*** Block opens ***

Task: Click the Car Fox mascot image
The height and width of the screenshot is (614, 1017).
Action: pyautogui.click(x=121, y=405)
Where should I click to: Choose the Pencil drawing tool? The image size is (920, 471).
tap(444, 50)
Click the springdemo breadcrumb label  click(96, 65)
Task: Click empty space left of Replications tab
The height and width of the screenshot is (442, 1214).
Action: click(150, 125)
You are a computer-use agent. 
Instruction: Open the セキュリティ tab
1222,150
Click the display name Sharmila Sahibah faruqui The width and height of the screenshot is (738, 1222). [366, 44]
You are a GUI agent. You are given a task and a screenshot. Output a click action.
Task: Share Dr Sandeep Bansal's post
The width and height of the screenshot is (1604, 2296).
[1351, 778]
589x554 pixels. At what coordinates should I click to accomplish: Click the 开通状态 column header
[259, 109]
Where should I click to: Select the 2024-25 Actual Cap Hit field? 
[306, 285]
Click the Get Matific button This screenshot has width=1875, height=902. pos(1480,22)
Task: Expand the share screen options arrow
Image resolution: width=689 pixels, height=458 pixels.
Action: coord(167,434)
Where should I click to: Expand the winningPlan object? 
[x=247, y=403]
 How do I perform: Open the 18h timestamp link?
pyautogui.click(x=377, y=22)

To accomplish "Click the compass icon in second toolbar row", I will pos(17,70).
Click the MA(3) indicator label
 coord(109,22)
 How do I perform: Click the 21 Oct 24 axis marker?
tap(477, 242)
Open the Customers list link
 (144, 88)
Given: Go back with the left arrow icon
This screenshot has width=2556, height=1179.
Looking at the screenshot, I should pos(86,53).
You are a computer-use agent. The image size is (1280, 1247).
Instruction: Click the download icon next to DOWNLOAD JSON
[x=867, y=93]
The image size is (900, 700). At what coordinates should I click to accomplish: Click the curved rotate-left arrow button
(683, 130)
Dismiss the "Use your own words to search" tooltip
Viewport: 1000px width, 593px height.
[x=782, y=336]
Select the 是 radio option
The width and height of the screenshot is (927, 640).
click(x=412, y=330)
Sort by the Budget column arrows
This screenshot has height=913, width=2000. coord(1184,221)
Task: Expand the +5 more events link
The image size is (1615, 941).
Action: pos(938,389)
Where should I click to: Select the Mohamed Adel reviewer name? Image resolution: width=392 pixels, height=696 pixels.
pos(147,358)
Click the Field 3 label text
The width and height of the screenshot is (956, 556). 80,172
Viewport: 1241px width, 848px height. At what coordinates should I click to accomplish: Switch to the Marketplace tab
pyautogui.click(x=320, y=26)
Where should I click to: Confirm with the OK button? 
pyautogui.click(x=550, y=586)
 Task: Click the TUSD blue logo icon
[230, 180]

*** Block closes ***

Copy every entry exactly, missing none.

Task: Click the Car Fox mascot image
The height and width of the screenshot is (614, 1017).
Action: pyautogui.click(x=121, y=405)
Where should I click to: Choose the Pencil drawing tool? The image size is (920, 471).
tap(444, 50)
Click the springdemo breadcrumb label  click(96, 65)
Task: Click empty space left of Replications tab
The height and width of the screenshot is (442, 1214).
Action: click(150, 125)
You are a computer-use agent. 
Instruction: Open the セキュリティ tab
1222,150
Click the display name Sharmila Sahibah faruqui The width and height of the screenshot is (738, 1222). [366, 44]
You are a GUI agent. You are given a task and a screenshot. Output a click action.
Task: Share Dr Sandeep Bansal's post
The width and height of the screenshot is (1604, 2296).
[1351, 778]
589x554 pixels. At what coordinates should I click to accomplish: Click the 开通状态 column header
[259, 109]
Where should I click to: Select the 2024-25 Actual Cap Hit field? 
[306, 285]
Click the Get Matific button This screenshot has width=1875, height=902. pos(1480,22)
Task: Expand the share screen options arrow
Image resolution: width=689 pixels, height=458 pixels.
Action: coord(167,434)
Where should I click to: Expand the winningPlan object? 
[x=247, y=403]
 How do I perform: Open the 18h timestamp link?
pyautogui.click(x=377, y=22)

To accomplish "Click the compass icon in second toolbar row", I will pos(17,70).
Click the MA(3) indicator label
 coord(109,22)
 How do I perform: Click the 21 Oct 24 axis marker?
tap(477, 242)
Open the Customers list link
 (144, 88)
Given: Go back with the left arrow icon
This screenshot has width=2556, height=1179.
Looking at the screenshot, I should pos(86,53).
You are a computer-use agent. The image size is (1280, 1247).
Instruction: Click the download icon next to DOWNLOAD JSON
[x=867, y=93]
The image size is (900, 700). At what coordinates should I click to accomplish: Click the curved rotate-left arrow button
(683, 130)
Dismiss the "Use your own words to search" tooltip
Viewport: 1000px width, 593px height.
[x=782, y=336]
Select the 是 radio option
The width and height of the screenshot is (927, 640).
click(x=412, y=330)
Sort by the Budget column arrows
This screenshot has height=913, width=2000. coord(1184,221)
Task: Expand the +5 more events link
The image size is (1615, 941).
Action: pos(938,389)
Where should I click to: Select the Mohamed Adel reviewer name? Image resolution: width=392 pixels, height=696 pixels.
pos(147,358)
Click the Field 3 label text
The width and height of the screenshot is (956, 556). 80,172
Viewport: 1241px width, 848px height. At what coordinates should I click to accomplish: Switch to the Marketplace tab
pyautogui.click(x=320, y=26)
Where should I click to: Confirm with the OK button? 
pyautogui.click(x=550, y=586)
 Task: Click the TUSD blue logo icon
[230, 180]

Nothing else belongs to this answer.